WASHINGTON — The NAACP has settled a lawsuit by fired Executive Director Benjamin F. Chavis Jr., a court-appointed mediator said Friday. The announcement came three days before a judge was to determine whether to order the civil rights group to reinstate him.
"It's been resolved," said the mediator, Robert Barnett. Terms of the settlement, which was filed in Superior Court, were not disclosed.
Judge Richard Salzman had scheduled a Monday hearing on Chavis' lawsuit, which contended the NAACP violated its own procedures in firing him Aug. 20. Chavis had asked for a court order temporarily reinstating him.
Barring reinstatement, Chavis wanted the NAACP to pay the remainder of his three-year contract, which included a $200,000 annual salary plus a housing allowance, insurance and pension benefits. Both sides were under court order not to disclose details of the settlement before Monday.
Monday's hearing will be canceled, Barnett said.
NAACP attorney Lawrence Greenwald declined to comment on the settlement, referring all inquiries to Barnett.
"I'm grateful that this matter has been finally resolved," Chavis said, deferring further comment until Monday.
The National Assn. for the Advancement of Colored People's board fired Chavis for failing to disclose that he used NAACP money to strike a $332,400 out-of-court settlement with Mary Stansel, his former assistant.
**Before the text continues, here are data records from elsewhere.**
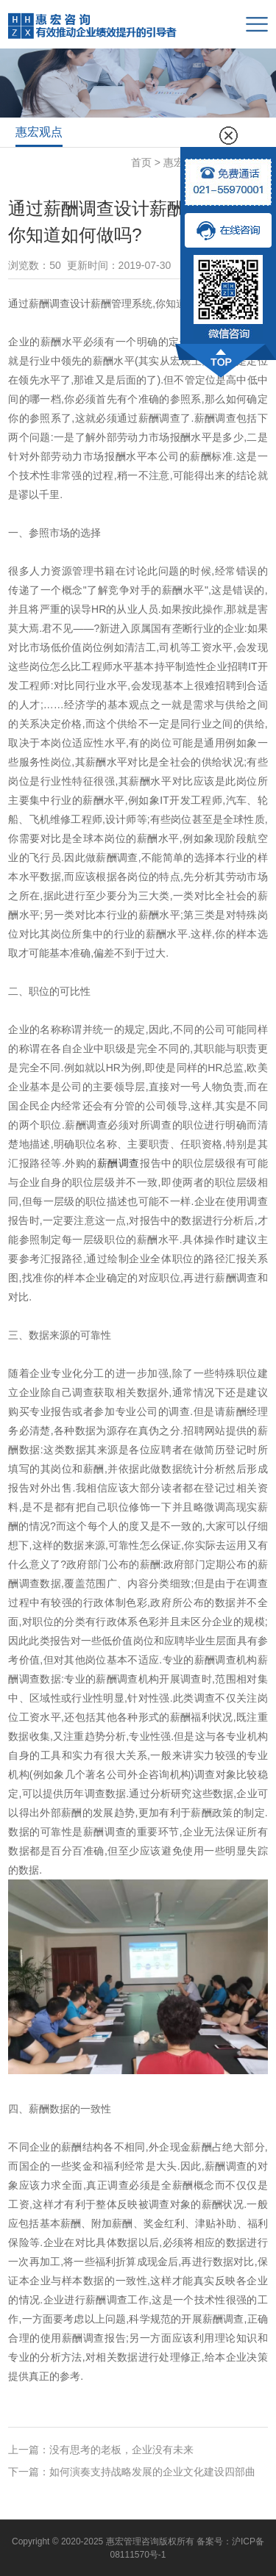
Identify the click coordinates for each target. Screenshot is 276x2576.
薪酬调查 (118, 1163)
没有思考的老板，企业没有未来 (121, 2450)
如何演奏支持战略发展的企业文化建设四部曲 (152, 2472)
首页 (141, 162)
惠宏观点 (39, 132)
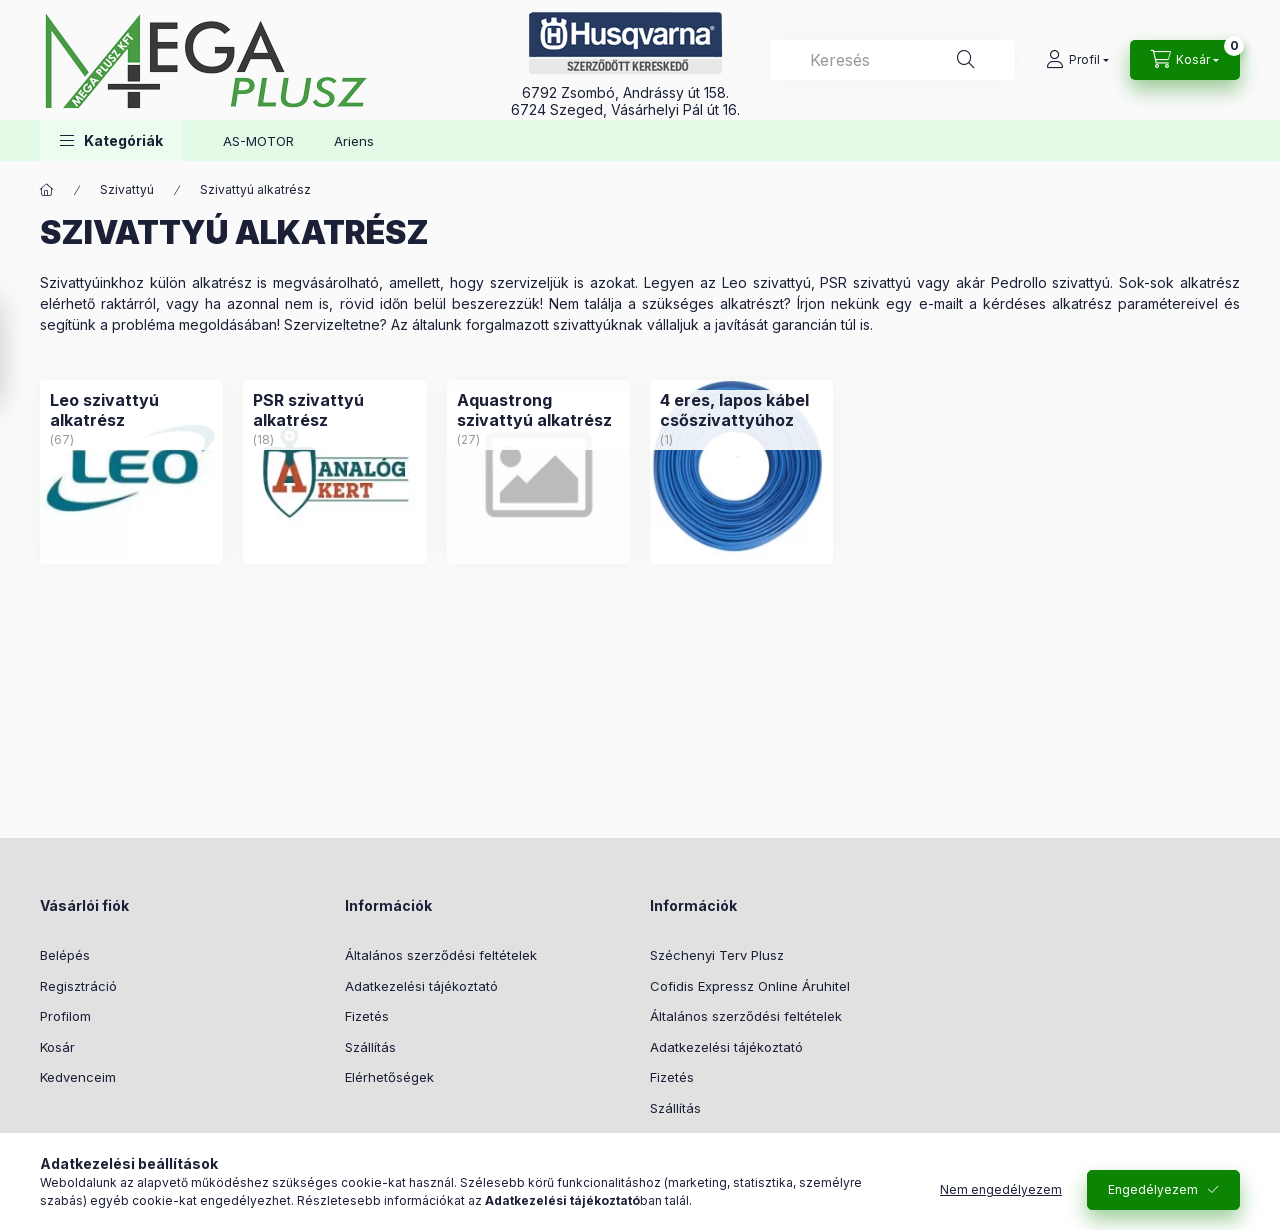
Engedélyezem (1153, 1189)
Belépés (65, 955)
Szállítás (370, 1047)
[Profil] (1077, 60)
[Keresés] (966, 60)
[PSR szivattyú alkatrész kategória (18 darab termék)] (334, 410)
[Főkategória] (47, 190)
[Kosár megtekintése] (1185, 60)
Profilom (65, 1016)
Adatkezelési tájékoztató (421, 986)
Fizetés (367, 1016)
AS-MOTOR (258, 141)
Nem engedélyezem (1001, 1189)
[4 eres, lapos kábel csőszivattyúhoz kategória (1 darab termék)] (741, 410)
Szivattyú (127, 189)
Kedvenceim (78, 1077)
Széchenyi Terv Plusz (717, 955)
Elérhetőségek (389, 1077)
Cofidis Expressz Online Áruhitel (750, 986)
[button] (111, 140)
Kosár (57, 1047)
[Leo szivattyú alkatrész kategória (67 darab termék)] (131, 410)
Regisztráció (78, 986)
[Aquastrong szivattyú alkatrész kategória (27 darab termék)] (538, 410)
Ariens (354, 141)
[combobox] (892, 60)
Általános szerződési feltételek (441, 955)
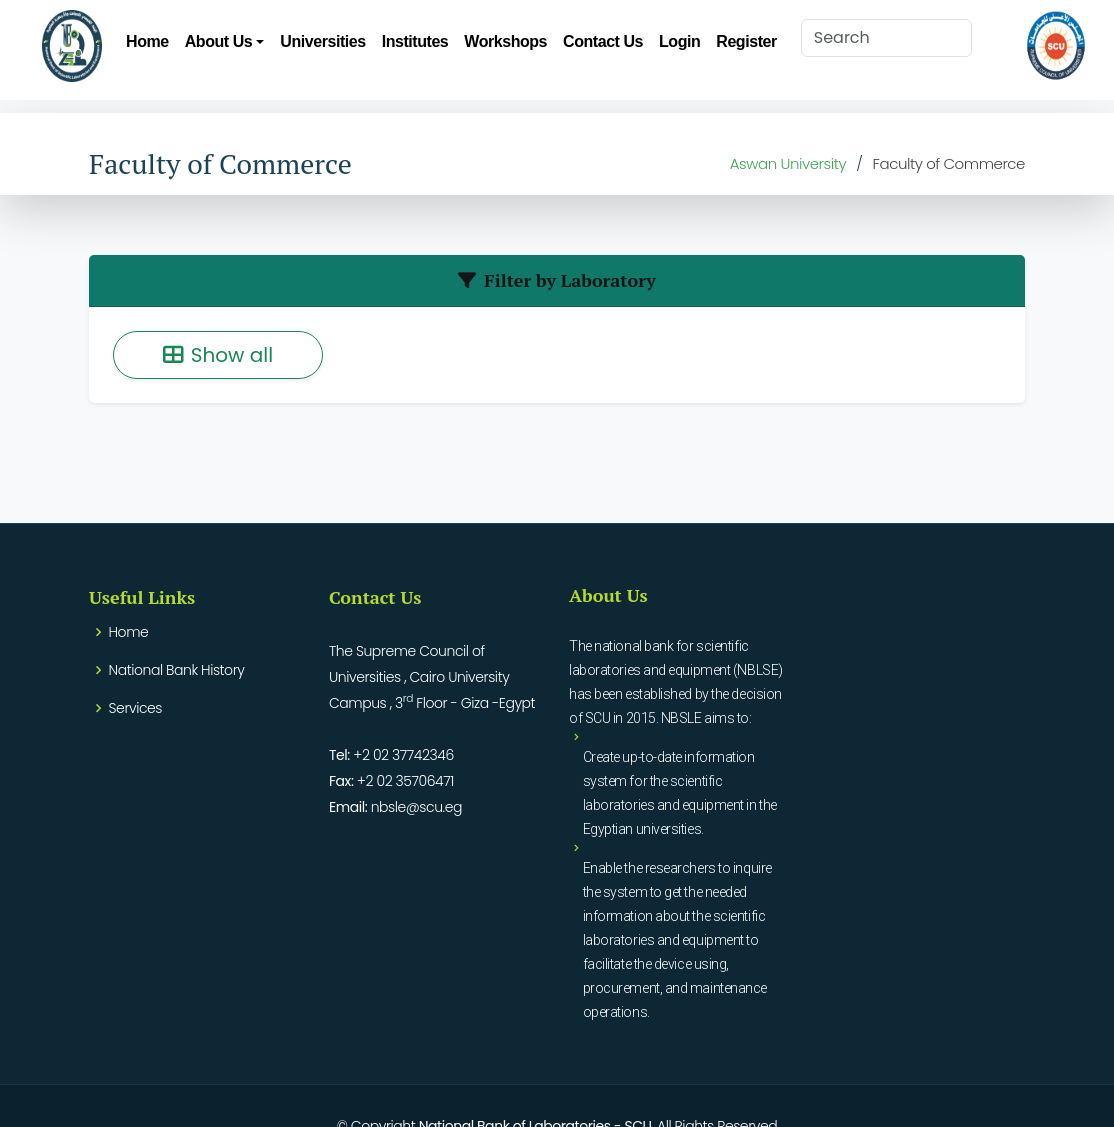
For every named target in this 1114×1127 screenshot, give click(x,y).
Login (679, 41)
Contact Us (603, 41)
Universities (322, 41)
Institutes (415, 41)
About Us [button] (219, 41)
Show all (218, 355)
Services (135, 708)
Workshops (505, 41)
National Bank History (177, 670)
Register (746, 41)
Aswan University (788, 163)
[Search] (886, 38)
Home (147, 41)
That settlement, the board said, was part of carefree spending habits that fed a $3-million budget deficit for the organization.
William F. Gibson, chairman of the NAACP board of directors, was attending the organization's South Carolina state conference Friday and was not available to comment on the settlement.
Last week, the board ordered an independent audit of NAACP finances, after reports that Gibson had been "double dipping" on his expenses. Gibson denied it.
Board member Joseph Madison of Washington says the audit may have delayed until February any final decision on Gibson's status. Board members are scheduled to meet in New York in February.
It was not clear whether the Chavis settlement would affect a separate lawsuit by Stansel, whose sex-discrimination claim was a factor in Chavis' firing.
Chavis contended that the Stansel case was a ploy and that he was fired because he tried to move the group away from its moderate philosophy and closer to the grass roots.